Exercise prompt -
List, from the lines below, each one with "computer" in it.

Information supplied -

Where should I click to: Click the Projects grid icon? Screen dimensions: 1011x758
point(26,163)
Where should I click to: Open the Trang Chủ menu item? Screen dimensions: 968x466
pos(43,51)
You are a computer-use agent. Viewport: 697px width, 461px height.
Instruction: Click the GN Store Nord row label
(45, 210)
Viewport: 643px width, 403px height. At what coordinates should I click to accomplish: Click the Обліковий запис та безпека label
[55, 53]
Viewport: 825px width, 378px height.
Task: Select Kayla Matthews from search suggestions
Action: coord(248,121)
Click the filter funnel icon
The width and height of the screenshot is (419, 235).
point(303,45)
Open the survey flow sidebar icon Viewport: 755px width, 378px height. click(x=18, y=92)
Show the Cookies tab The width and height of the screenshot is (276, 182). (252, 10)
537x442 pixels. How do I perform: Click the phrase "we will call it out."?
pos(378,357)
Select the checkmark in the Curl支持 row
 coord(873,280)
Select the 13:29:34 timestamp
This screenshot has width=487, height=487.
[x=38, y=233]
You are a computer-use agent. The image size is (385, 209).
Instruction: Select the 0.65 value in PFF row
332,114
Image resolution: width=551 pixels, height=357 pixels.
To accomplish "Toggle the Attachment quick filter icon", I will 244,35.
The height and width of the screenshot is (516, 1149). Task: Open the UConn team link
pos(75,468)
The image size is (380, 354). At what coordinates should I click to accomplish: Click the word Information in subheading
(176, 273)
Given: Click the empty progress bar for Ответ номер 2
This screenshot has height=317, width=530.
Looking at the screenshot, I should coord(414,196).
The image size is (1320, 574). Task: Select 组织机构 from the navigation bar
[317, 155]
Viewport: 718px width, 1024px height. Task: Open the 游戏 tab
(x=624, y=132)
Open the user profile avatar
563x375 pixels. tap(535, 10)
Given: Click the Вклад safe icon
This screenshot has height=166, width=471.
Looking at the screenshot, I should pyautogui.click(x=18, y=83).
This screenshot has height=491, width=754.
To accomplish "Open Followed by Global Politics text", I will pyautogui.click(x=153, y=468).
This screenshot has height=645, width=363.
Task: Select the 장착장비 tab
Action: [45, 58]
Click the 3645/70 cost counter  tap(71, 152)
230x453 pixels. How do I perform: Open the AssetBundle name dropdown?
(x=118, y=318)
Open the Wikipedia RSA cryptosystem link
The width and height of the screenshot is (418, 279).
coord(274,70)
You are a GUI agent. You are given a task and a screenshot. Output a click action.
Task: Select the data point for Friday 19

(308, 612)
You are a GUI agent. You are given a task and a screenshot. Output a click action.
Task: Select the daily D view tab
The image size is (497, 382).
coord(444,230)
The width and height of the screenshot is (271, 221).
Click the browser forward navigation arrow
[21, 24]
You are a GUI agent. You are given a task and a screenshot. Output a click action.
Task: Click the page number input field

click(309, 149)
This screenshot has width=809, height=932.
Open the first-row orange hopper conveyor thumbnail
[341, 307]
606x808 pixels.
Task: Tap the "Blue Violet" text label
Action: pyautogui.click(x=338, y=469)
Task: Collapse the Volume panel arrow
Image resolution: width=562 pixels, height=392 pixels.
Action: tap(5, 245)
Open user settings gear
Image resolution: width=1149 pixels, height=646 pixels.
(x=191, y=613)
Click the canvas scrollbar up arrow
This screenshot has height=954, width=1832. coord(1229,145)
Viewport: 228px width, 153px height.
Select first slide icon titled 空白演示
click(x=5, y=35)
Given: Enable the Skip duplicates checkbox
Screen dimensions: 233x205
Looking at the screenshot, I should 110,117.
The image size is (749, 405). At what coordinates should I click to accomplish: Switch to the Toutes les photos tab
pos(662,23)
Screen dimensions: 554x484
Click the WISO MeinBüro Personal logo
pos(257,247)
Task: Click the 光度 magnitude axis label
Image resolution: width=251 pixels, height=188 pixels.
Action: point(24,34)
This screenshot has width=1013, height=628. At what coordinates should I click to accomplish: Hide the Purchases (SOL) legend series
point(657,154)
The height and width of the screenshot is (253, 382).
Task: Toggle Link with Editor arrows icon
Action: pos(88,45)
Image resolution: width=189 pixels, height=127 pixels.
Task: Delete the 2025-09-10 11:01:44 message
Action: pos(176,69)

Task answer -
You are a computer-use agent. Viewport: 697px width, 461px height.
You are a computer-use agent. The image size is (385, 209).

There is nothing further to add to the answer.